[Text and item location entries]
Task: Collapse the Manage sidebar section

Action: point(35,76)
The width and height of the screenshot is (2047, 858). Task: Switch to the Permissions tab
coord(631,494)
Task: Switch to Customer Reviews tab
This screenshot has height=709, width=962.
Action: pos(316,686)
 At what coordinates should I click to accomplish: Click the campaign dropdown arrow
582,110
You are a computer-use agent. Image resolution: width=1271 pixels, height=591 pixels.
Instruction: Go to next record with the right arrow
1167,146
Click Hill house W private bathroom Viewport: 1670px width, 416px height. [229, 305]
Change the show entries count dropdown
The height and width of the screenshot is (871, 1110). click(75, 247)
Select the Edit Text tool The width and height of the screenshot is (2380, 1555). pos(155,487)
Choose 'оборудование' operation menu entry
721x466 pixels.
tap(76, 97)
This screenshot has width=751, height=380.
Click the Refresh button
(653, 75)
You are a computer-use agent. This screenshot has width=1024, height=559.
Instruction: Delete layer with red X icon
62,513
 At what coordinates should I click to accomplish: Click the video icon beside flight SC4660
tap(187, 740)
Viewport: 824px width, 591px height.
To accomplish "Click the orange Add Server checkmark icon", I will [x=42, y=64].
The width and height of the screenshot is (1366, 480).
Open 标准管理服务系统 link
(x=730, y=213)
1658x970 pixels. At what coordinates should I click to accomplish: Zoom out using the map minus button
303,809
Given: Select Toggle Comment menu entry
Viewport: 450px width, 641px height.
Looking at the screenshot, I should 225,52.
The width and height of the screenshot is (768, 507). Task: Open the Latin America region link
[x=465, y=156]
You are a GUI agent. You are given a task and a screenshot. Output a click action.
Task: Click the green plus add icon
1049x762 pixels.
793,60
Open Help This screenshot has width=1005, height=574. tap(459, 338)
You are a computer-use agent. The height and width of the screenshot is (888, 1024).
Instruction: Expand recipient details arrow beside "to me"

To be done: Reproduce every line of the items above word for word, without changing anything.

Solution for this exercise:
Task: Collapse the Manage sidebar section

Action: point(35,76)
The width and height of the screenshot is (2047, 858). Task: Switch to the Permissions tab
coord(631,494)
Task: Switch to Customer Reviews tab
This screenshot has height=709, width=962.
Action: pos(316,686)
 At what coordinates should I click to accomplish: Click the campaign dropdown arrow
582,110
You are a computer-use agent. Image resolution: width=1271 pixels, height=591 pixels.
Instruction: Go to next record with the right arrow
1167,146
Click Hill house W private bathroom Viewport: 1670px width, 416px height. [229, 305]
Change the show entries count dropdown
The height and width of the screenshot is (871, 1110). click(75, 247)
Select the Edit Text tool The width and height of the screenshot is (2380, 1555). pos(155,487)
Choose 'оборудование' operation menu entry
721x466 pixels.
tap(76, 97)
This screenshot has width=751, height=380.
Click the Refresh button
(653, 75)
You are a computer-use agent. This screenshot has width=1024, height=559.
Instruction: Delete layer with red X icon
62,513
 At what coordinates should I click to accomplish: Click the video icon beside flight SC4660
tap(187, 740)
Viewport: 824px width, 591px height.
To accomplish "Click the orange Add Server checkmark icon", I will [x=42, y=64].
The width and height of the screenshot is (1366, 480).
Open 标准管理服务系统 link
(x=730, y=213)
1658x970 pixels. At what coordinates should I click to accomplish: Zoom out using the map minus button
303,809
Given: Select Toggle Comment menu entry
Viewport: 450px width, 641px height.
Looking at the screenshot, I should 225,52.
The width and height of the screenshot is (768, 507). Task: Open the Latin America region link
[x=465, y=156]
You are a GUI agent. You are given a task and a screenshot. Output a click action.
Task: Click the green plus add icon
1049x762 pixels.
793,60
Open Help This screenshot has width=1005, height=574. tap(459, 338)
You are a computer-use agent. The height and width of the screenshot is (888, 1024).
Instruction: Expand recipient details arrow beside "to me"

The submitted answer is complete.